▸ **TASK REQUIREMENTS**: Rewrite the records below with every "dropdown" replaced by "drop-down", leaving the rest unchanged.
* BEGIN PROVIDED RECORDS *
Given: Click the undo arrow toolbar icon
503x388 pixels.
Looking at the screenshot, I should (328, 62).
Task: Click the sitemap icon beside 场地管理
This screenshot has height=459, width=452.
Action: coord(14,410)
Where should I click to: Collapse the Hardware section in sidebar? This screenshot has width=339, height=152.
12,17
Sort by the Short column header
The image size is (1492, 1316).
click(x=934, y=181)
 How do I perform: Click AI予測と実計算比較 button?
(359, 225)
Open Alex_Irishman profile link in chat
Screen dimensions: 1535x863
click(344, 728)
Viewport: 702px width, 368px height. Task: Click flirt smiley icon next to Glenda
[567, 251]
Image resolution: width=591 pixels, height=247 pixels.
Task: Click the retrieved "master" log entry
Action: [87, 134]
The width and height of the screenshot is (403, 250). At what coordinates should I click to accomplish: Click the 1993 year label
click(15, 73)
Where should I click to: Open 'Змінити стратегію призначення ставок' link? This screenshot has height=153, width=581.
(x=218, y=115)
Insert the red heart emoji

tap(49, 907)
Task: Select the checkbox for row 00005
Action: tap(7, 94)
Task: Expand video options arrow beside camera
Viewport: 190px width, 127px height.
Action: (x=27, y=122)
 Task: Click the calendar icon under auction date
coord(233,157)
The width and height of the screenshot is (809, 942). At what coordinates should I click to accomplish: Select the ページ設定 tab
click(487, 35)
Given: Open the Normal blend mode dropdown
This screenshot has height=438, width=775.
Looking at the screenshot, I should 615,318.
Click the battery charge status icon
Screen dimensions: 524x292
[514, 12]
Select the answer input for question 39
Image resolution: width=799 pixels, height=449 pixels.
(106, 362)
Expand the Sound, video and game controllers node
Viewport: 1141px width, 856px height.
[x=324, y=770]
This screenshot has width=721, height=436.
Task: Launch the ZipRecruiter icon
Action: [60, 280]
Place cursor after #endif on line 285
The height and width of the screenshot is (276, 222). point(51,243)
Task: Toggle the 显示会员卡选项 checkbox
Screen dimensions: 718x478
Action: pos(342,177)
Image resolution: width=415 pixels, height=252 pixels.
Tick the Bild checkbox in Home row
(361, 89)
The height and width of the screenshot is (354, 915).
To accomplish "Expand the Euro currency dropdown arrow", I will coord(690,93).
* END PROVIDED RECORDS *
▸ **SOLUTION FOR THIS EXERCISE**:
Given: Click the undo arrow toolbar icon
503x388 pixels.
Looking at the screenshot, I should (328, 62).
Task: Click the sitemap icon beside 场地管理
This screenshot has height=459, width=452.
Action: coord(14,410)
Where should I click to: Collapse the Hardware section in sidebar? This screenshot has width=339, height=152.
12,17
Sort by the Short column header
The image size is (1492, 1316).
click(x=934, y=181)
 How do I perform: Click AI予測と実計算比較 button?
(359, 225)
Open Alex_Irishman profile link in chat
Screen dimensions: 1535x863
click(344, 728)
Viewport: 702px width, 368px height. Task: Click flirt smiley icon next to Glenda
[567, 251]
Image resolution: width=591 pixels, height=247 pixels.
Task: Click the retrieved "master" log entry
Action: [87, 134]
The width and height of the screenshot is (403, 250). At what coordinates should I click to accomplish: Click the 1993 year label
click(15, 73)
Where should I click to: Open 'Змінити стратегію призначення ставок' link? This screenshot has height=153, width=581.
(x=218, y=115)
Insert the red heart emoji

tap(49, 907)
Task: Select the checkbox for row 00005
Action: tap(7, 94)
Task: Expand video options arrow beside camera
Viewport: 190px width, 127px height.
Action: (x=27, y=122)
 Task: Click the calendar icon under auction date
coord(233,157)
The width and height of the screenshot is (809, 942). At what coordinates should I click to accomplish: Select the ページ設定 tab
click(487, 35)
Given: Open the Normal blend mode drop-down
This screenshot has height=438, width=775.
Looking at the screenshot, I should 615,318.
Click the battery charge status icon
Screen dimensions: 524x292
[514, 12]
Select the answer input for question 39
Image resolution: width=799 pixels, height=449 pixels.
(106, 362)
Expand the Sound, video and game controllers node
Viewport: 1141px width, 856px height.
[x=324, y=770]
This screenshot has width=721, height=436.
Task: Launch the ZipRecruiter icon
Action: [60, 280]
Place cursor after #endif on line 285
The height and width of the screenshot is (276, 222). point(51,243)
Task: Toggle the 显示会员卡选项 checkbox
Screen dimensions: 718x478
Action: pos(342,177)
Image resolution: width=415 pixels, height=252 pixels.
Tick the Bild checkbox in Home row
(361, 89)
The height and width of the screenshot is (354, 915).
To accomplish "Expand the Euro currency drop-down arrow", I will coord(690,93).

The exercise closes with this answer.